Donald J. Trump scored big. Yuuuuge! He won the state’s Republican caucus last night. He’s now being touted by some in the media as the “presumptive” GOP presidential nominee.

Not so fast.

We’ve got a big election date coming up. I won’t predict how it all shakes out, but this could turn out to be the “last stand” of the party’s brass that seeks to derail the Trump Express.

Twelve states are going to the polls. Republicans are taking part in all the primaries. They’re going to award a huge trove of delegates to this summer’s GOP convention in Cleveland.

Oh yeah. Texas is one of them.

The states are mostly scattered through the south and east. Alaska’s voting, too.

So, what happens if Trump runs the table on March 1?

Game over. That’s what the “experts” say.

An interesting debate occurred this morning on one of the cable news shows. It involved discussion over why U.S. Sen. Marco Rubio of Florida — one of the three leading contenders for the nomination — won’t unload on Trump. He instead aims his political fire at U.S. Sen. Ted Cruz of Texas. The question being kicked around was whether Rubio is either afraid of how Trump would respond or if he’s angling for a vice-presidential spot in the event that Trump actually wins the presidential nomination.

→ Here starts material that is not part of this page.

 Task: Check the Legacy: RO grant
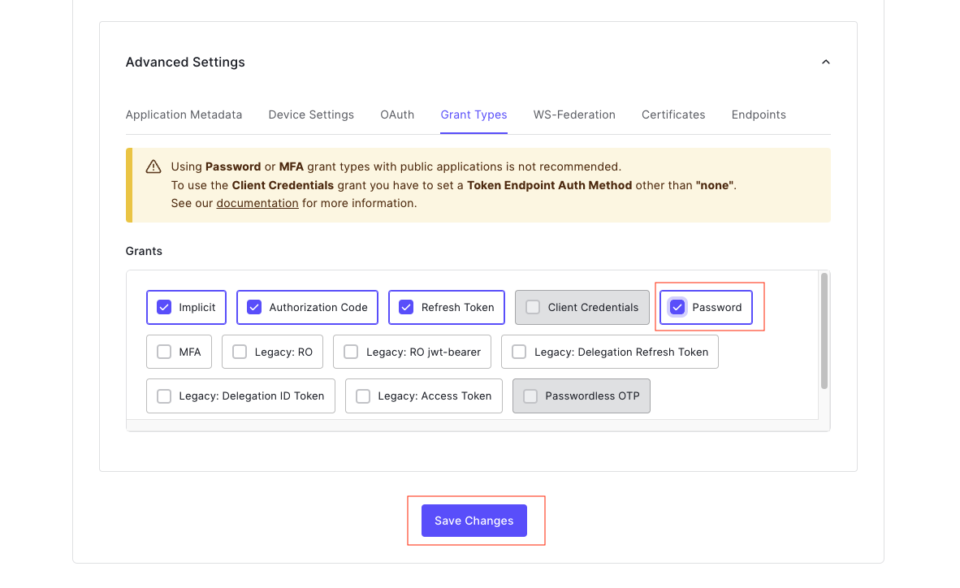pos(239,352)
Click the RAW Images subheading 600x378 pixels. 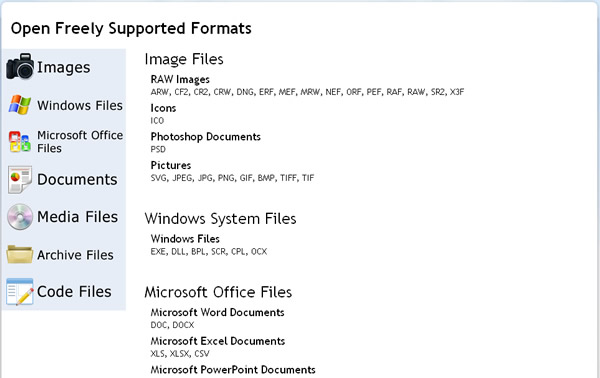tap(180, 80)
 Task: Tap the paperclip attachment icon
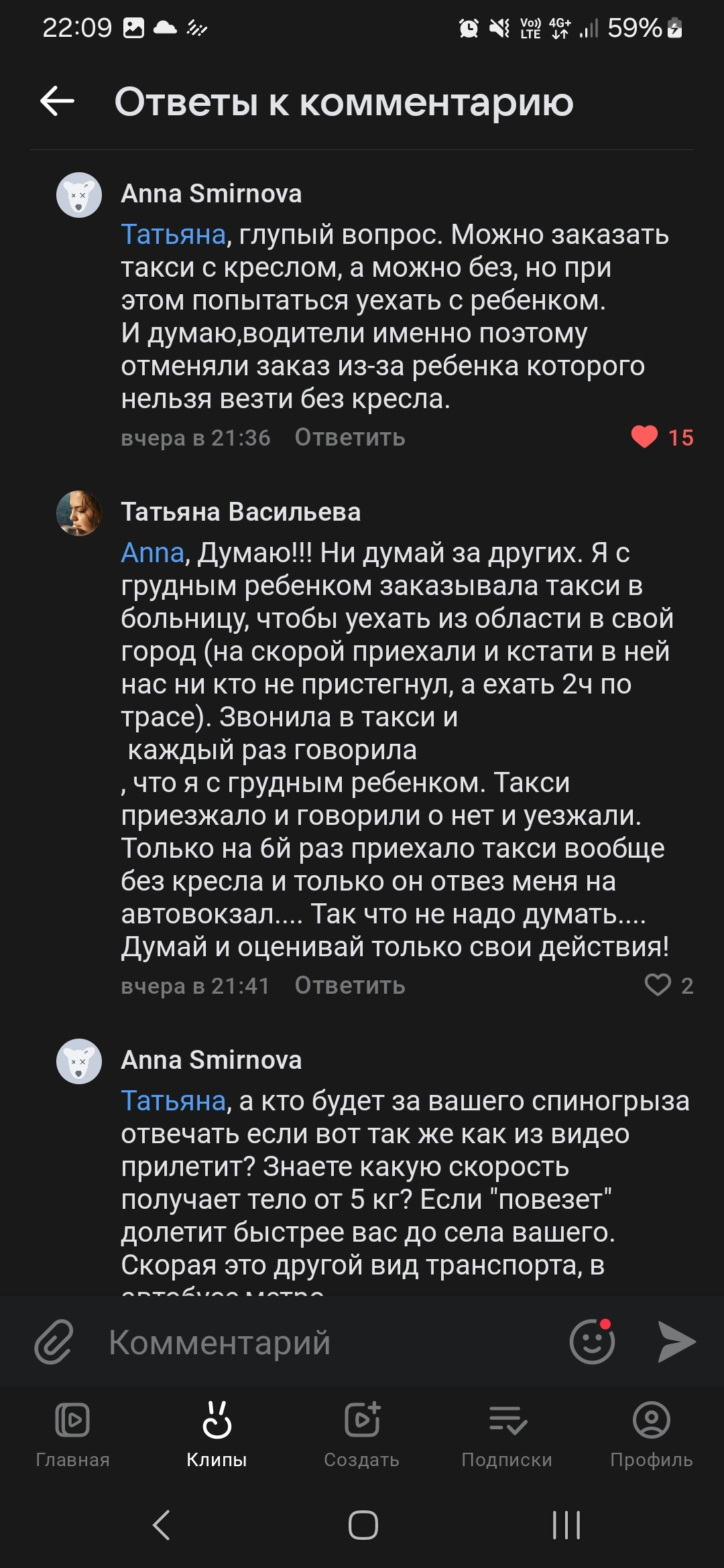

I cannot pretend to get into the mind of the young man from Florida.

It’s do or die for two other candidates: Ohio Gov. John Kasich and retired neurosurgeon Ben Carson. That’s a given and hardly qualifies as a huge scoop here.

As an interested observer of these things, though, I am going to await the GOP result with decidedly mixed feelings.

I told a friend of mine this morning in an e-mail message that I shudder to think that Republican primary voters have devalued the “essence of the presidency” so much that they actually would nominate a crass, callow, foul-mouthedĀ blowhard to represent their party in an election to elect our head of state.

I won’t predict what they’ll do next Tuesday. Whatever it is, we’d better prepare ourselves for a major political eruption.